Hi all!I'm new to OpenCL and the FPGA world in general and I'm just starting to grasp how to properly use M20K blocks for parallel accesses. Since I need very many of them over several arrays that are actually shallow in depth, the result is that the RAM usage explodes, while the single block is heavily underused. I bumped into the __attribute__((merge(...))) directive in the documentation. This should allow to implement different variables in the same memory subsystem. However, when I insert it, the "aoc -c ..." complains saying it doesn't know such an attribute. Is there a workaround or a solution to the problem? Edit: I'm using OpenCL 16.1 which is the most recent version supported by my board
I had never seen this attribute before, it seems it has been recently (and silently) added to the documentation, without proper description or examples. This attribute, whatever it actually does, is certainly not supported in Quartus v16.1, or likely even 17.0.I would recommend seeking alternatives to reduce your Block RAM utilization. You should make sure to minimize the number of accesses to your local arrays. If you are unrolling loops, make sure the accesses inside of the loop are consecutive so that they can be coalesced into one larger access.

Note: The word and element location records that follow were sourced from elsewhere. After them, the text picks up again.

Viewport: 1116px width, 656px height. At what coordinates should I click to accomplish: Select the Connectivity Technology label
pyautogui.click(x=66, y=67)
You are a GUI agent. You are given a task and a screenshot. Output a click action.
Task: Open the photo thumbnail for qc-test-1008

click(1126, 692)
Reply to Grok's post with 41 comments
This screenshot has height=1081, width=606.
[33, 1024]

You can also consider reducing the number of access ports to your local buffers using the numreadports or numwriteports attributes, which forces the compiler to share ports. Of course this will come at the cost of lowered performance. Since each Block RAM has a limited number of ports, merging different arrays into the same Block RAM will very likely require port sharing, which will also result in lowered performance.

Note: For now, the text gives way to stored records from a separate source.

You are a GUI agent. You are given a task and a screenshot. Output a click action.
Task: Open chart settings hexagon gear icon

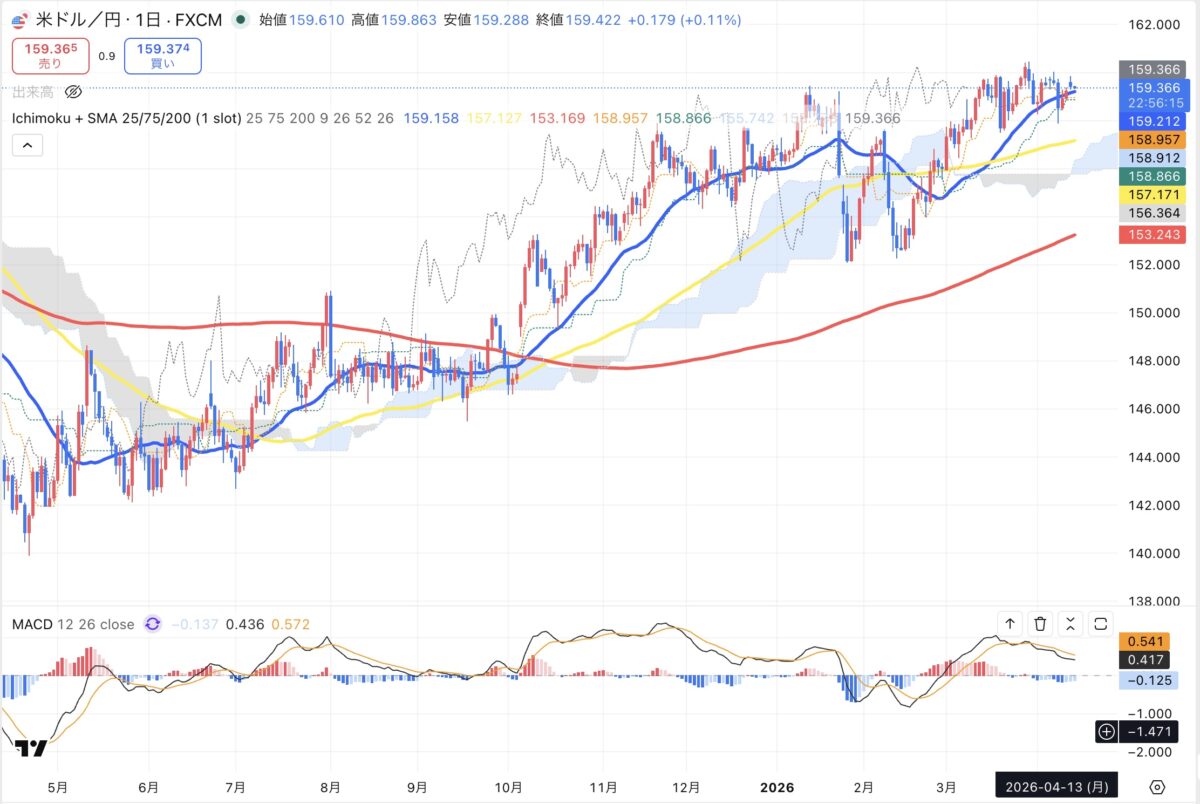(x=1157, y=786)
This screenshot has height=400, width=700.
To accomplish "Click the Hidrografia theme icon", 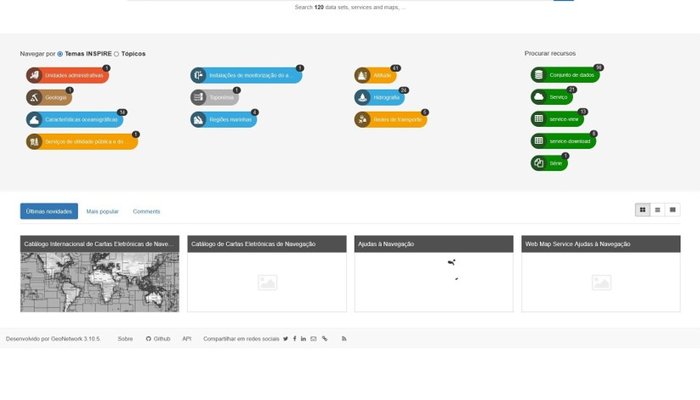I will pos(363,97).
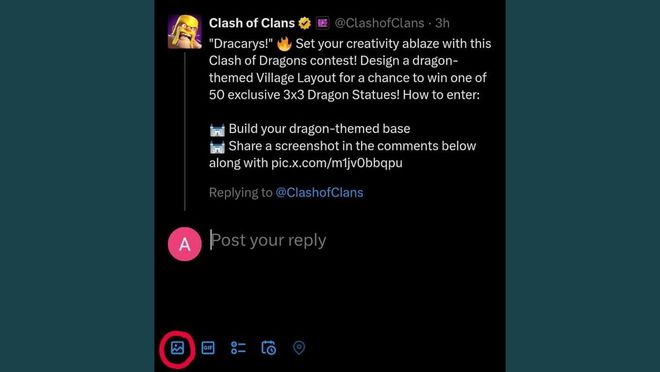660x372 pixels.
Task: Click the fire emoji after Dracarys
Action: click(x=285, y=43)
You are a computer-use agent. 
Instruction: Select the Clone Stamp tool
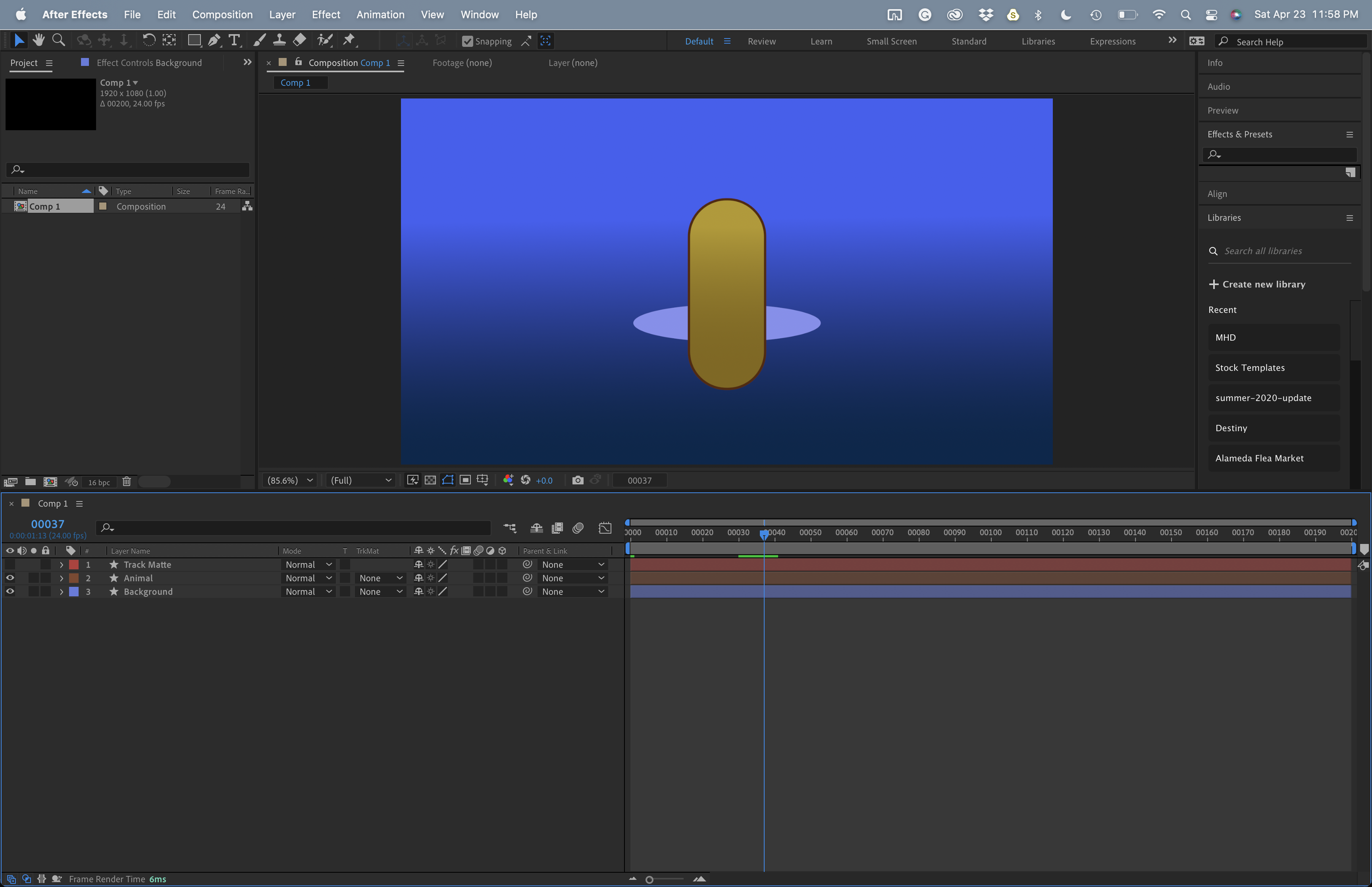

Thank you very much!Since every Block Ram has two physical ports, respectively for R/W, I am in the situation where one of the variables needs to be read and the other one updated, so that the total number of accesses is two. Merging variables into the same block would have provided a good deal of saving. I'm disappointed they actually introduced that in the doc. without implementing
--- Quote Start --- Since every Block Ram has two physical ports, respectively for R/W, I am in the situation where one of the variables needs to be read and the other one updated, so that the total number of accesses is two. Merging variables into the same block would have provided a good deal of saving. --- Quote End --- Actually you can effectively double the number of ports by double-pumping the Block RAMs; however, the compiler usually does that automatically. I am not sure what you mean by "one of the variables needs to be read and the other one updated"; every variable will have at least one read point, and one write point in every kernel and hence, without double-pumping, there is no way two variables can share one Block RAM without port sharing. --- Quote Start --- I'm disappointed they actually introduced that in the doc. without implementing --- Quote End --- They have definitely implemented it, but likely in Quartus v17.1. It is not going to work with earlier versions.